What I know and don't know about sequence to sequence batching

The old code in examples/seq2seq/finetune.py:

decoder_input_ids = labels[:, 1:]

deletes a token if there is no bos at the start of the tensor.

The new code

decoder_input_ids = shift_tokens_right(labels)
  • Doesn’t delete tokens.
  • helps metrics of fine-tuned mbart and pegasus (don’t use BOS)
  • does not change metrics of finetuned models that use bos.
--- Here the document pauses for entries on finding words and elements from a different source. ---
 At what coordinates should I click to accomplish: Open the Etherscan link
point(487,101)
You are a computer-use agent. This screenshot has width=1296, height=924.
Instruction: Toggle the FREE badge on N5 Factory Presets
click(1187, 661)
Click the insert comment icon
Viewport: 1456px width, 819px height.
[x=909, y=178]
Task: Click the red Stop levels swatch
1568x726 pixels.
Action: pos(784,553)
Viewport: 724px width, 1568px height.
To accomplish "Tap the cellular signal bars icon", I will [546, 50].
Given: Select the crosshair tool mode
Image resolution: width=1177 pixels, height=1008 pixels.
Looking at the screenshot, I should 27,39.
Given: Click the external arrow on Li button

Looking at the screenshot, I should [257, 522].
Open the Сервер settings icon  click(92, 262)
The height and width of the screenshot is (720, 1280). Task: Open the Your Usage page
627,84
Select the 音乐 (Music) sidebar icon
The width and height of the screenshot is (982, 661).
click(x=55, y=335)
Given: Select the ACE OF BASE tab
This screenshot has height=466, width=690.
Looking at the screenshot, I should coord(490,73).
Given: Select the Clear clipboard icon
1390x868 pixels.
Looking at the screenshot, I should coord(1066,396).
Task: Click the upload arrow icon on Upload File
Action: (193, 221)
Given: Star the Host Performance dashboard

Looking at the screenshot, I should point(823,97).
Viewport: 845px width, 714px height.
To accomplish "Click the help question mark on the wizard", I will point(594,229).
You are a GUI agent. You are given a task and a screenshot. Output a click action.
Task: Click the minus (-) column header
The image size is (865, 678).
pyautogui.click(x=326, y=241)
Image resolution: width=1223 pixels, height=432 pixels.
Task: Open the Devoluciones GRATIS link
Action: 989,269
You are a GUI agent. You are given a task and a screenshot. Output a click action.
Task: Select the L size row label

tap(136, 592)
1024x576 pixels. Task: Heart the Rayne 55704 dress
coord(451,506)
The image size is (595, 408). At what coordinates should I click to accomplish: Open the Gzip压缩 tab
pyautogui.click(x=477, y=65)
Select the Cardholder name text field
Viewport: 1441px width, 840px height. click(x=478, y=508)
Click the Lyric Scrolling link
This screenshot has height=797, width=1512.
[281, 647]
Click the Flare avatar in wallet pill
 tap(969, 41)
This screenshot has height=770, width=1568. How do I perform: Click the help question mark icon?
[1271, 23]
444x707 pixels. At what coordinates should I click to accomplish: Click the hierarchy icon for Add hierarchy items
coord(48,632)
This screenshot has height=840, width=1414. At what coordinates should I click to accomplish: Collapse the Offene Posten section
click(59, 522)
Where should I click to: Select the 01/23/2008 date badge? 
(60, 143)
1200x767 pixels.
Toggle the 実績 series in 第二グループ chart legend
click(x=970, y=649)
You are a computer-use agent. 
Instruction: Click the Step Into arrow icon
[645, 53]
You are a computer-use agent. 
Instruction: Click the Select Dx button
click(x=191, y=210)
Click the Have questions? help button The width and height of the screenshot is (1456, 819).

This makes sense. Deleting the first word of every tgt example makes finetuning worse.

What I don’t understand:

bart’s shift_tokens_right wraps eos token around to the 0th position of decoder_input_ids.
This means that models are finetuned with the equivalent of decoder_start_token_id=eos_token_id.
However, when it comes time to evaluate mbart/pegasus/marian, having decoder_start_token_id=pad_token_id produces better metrics than decoder_start_token_id=eos_token_id. For the bart variants, decoder_start_token_id=eos_token_id works best.
Additionally, switch to the t5 shift_tokens_right functionality, which puts decoder_start_token_id at position 0 for finetuning doesn’t improve metrics at all.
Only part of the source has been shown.